→ **WHAT THE TASK ASKS**
Find the line with "This screenshot has width=1024, height=640." in the data below. Repeat it and every line after it exactly, but not the pictures.

** Opening RECORDS SHOWN block **

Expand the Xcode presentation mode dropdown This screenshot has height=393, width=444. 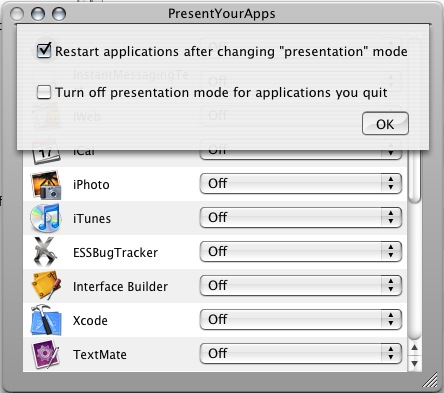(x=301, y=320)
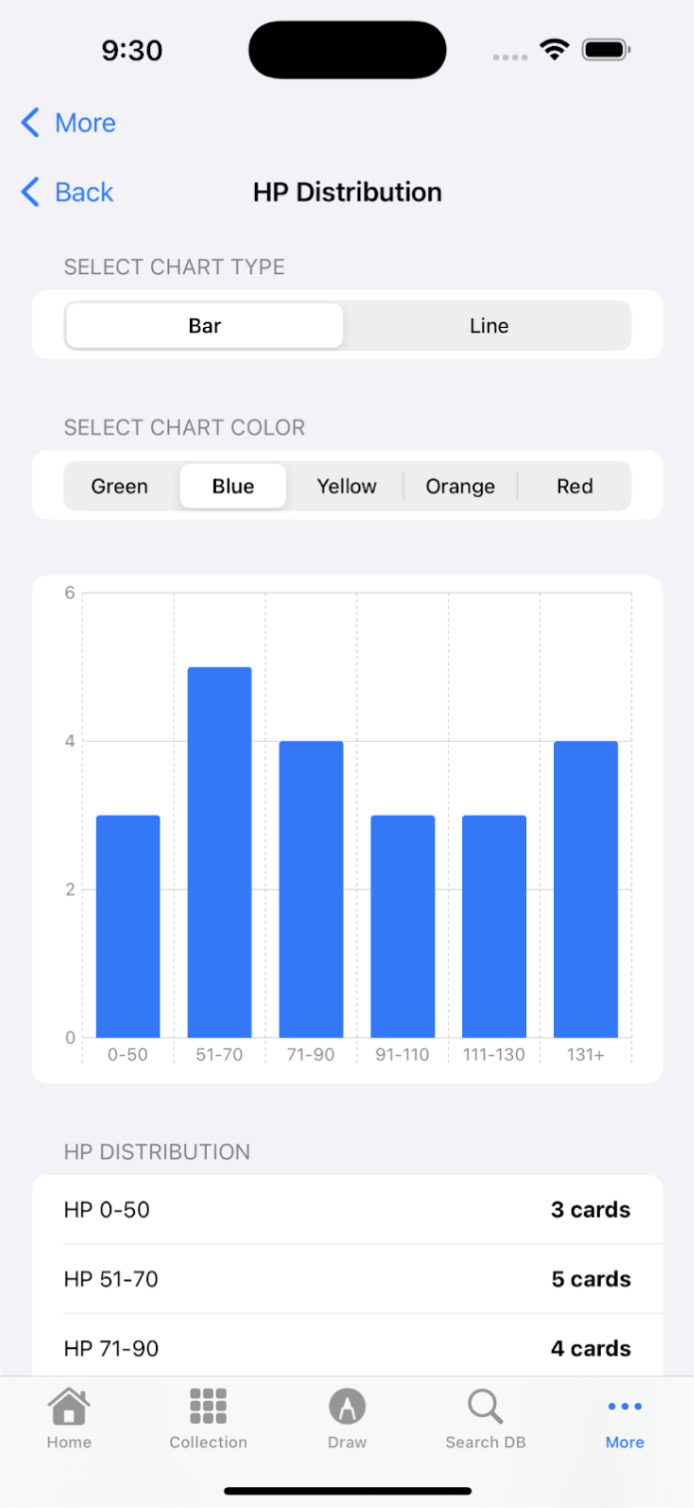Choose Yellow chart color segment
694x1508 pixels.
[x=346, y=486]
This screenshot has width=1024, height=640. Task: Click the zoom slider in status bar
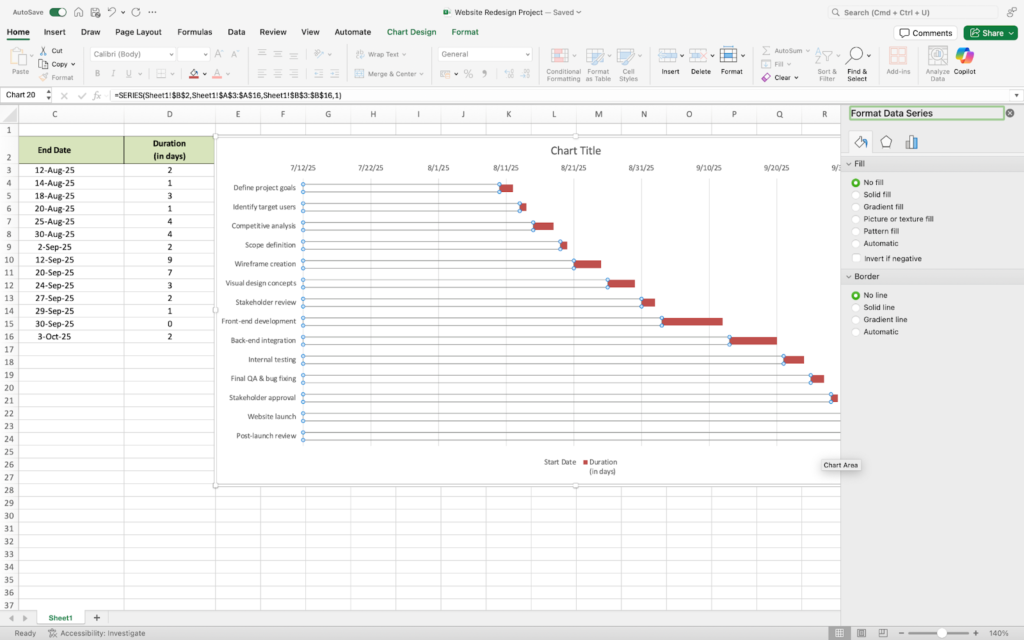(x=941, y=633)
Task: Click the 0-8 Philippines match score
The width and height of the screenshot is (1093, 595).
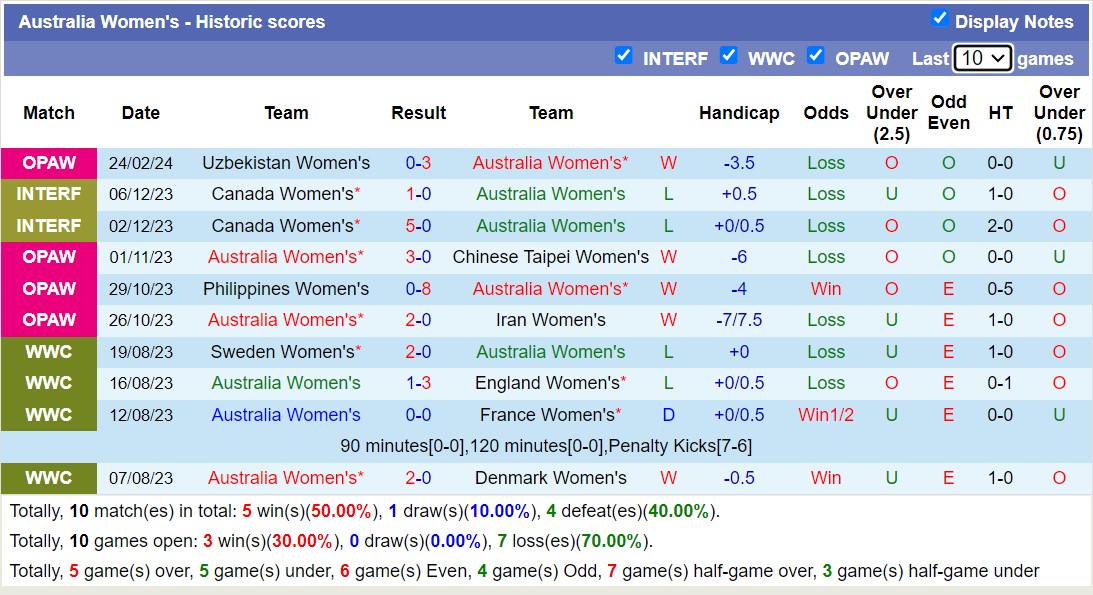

** Closing RECORDS SHOWN block **

→ **YOUR SOLUTION**
This screenshot has width=1024, height=640. Task: Click the zoom slider in status bar
(x=941, y=633)
Task: Click the 0-8 Philippines match score
The width and height of the screenshot is (1093, 595).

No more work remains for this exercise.